Obiettivo a:
Nel brano sulla previdenza complementare, elenca tutti i tipi di motivazioni a cui vengono ricondotte le cause del mancato successo.

Brano:
━━━━━━

Se andiamo a guardare la diffusione della Previdenza Complementare, come risulta nella tabella allegata (fonte COVIP – La Previdenza Complementare – Dati Statistici, Dicembre 2021) a fine 2021 risultano aperte circa 9,75 milioni di posizioni, relative a circa 8,8 milioni di lavoratori iscritti, corrispondenti al 33% dell’intera forza lavoro. Tali posizioni per oltre il 90% sono riferite a lavoratori dipendenti.

Proviamo a ricercare le cause di questo mancato funzionamento di uno strumento che sembrava essere la soluzione ottimale di una problematica trascinatasi per anni alla quale si sperava di dare una definitiva sistemazione e soluzione.
È possibile ricondurre le cause di tale mancato successo a motivazioni di vario tipo, da quelle puramente psicologiche e di immagine a quelle propriamente strutturali ed economiche, oppure tecnico legale.

━━━━━━

Obiettivo b:
Copia dall'elenco fornito le righe che vanno da quella contenente "Enable Remove Reading List icon in Safari" fino a quella contenente "click(645, 485)", estremi compresi.

━━━━━━

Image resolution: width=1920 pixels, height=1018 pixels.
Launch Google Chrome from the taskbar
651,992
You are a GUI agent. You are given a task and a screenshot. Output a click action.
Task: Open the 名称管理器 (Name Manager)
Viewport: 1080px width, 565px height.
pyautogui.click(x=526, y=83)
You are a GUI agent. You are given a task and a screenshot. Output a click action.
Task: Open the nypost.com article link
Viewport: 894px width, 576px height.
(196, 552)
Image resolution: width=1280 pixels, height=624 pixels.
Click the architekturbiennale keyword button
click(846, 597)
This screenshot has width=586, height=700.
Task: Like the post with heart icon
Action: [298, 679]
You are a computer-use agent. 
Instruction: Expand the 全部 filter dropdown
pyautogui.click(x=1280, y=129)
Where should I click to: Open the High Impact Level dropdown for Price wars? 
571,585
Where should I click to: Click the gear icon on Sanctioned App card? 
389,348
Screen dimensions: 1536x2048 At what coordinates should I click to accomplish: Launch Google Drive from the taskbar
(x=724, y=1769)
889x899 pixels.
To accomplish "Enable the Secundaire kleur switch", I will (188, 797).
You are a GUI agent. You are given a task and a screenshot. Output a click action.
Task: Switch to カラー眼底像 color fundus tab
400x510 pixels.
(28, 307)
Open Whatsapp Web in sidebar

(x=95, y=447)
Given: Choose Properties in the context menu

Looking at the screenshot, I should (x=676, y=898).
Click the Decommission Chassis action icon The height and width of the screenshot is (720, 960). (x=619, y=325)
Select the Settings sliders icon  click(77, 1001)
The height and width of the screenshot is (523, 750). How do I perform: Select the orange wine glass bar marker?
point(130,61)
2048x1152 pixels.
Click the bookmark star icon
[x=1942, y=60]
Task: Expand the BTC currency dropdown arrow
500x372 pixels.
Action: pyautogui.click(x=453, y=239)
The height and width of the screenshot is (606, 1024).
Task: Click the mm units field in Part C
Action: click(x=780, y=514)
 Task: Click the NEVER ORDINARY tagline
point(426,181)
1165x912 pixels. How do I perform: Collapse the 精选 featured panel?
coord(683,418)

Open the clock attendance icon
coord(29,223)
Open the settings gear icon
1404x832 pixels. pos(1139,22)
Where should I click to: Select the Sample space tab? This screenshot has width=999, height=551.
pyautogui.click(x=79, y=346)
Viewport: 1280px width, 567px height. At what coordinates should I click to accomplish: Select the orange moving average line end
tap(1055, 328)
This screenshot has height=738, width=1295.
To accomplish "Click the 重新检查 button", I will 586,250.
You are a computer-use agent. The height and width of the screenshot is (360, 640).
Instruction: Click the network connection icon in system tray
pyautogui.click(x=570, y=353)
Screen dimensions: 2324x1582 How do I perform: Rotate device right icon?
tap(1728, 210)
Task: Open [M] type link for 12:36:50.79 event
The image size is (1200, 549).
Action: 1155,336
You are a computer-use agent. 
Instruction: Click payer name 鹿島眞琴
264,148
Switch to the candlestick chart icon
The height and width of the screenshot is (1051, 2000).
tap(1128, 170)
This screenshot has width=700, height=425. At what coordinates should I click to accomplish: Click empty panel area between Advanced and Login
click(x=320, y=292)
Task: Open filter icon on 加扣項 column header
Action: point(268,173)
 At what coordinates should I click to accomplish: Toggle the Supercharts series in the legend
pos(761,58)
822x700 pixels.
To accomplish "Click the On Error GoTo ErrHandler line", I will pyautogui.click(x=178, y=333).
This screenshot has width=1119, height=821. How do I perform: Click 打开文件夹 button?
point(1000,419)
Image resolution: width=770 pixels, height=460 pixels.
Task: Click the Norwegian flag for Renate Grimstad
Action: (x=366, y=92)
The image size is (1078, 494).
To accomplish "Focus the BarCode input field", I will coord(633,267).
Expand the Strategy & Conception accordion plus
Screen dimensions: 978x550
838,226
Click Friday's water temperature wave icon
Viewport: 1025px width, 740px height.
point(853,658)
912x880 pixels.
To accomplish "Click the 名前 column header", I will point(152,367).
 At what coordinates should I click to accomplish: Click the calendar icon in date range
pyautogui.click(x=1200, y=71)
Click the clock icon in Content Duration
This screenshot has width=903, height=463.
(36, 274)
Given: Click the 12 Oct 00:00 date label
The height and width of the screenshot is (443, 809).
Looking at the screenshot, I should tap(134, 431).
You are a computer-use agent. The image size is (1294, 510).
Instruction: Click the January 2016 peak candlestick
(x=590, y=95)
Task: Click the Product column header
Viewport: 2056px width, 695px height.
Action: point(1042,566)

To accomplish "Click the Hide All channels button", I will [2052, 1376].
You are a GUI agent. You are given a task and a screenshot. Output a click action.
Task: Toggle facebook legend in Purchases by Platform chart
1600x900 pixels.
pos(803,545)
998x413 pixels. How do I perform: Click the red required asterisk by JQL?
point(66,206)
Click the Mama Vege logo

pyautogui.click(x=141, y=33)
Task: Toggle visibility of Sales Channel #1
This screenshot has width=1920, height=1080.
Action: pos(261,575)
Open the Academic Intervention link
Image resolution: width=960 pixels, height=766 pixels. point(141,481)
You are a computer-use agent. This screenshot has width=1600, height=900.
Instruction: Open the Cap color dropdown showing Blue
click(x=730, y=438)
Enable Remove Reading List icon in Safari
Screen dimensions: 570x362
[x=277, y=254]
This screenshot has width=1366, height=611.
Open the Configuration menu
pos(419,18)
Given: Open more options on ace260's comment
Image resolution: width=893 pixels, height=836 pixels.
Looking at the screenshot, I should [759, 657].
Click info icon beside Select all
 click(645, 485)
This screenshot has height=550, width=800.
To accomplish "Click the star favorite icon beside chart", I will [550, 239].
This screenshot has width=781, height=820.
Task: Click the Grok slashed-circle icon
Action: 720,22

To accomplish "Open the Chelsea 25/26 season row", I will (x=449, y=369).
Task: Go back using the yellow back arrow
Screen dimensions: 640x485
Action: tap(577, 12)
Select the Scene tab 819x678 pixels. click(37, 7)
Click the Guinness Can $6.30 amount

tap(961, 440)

━━━━━━

Risposta scritta a:
- psicologiche
- di immagine
- strutturali
- economiche
- tecnico legale

Risposta scritta b:
Enable Remove Reading List icon in Safari
Screen dimensions: 570x362
[x=277, y=254]
This screenshot has width=1366, height=611.
Open the Configuration menu
pos(419,18)
Given: Open more options on ace260's comment
Image resolution: width=893 pixels, height=836 pixels.
Looking at the screenshot, I should [759, 657].
Click info icon beside Select all
 click(645, 485)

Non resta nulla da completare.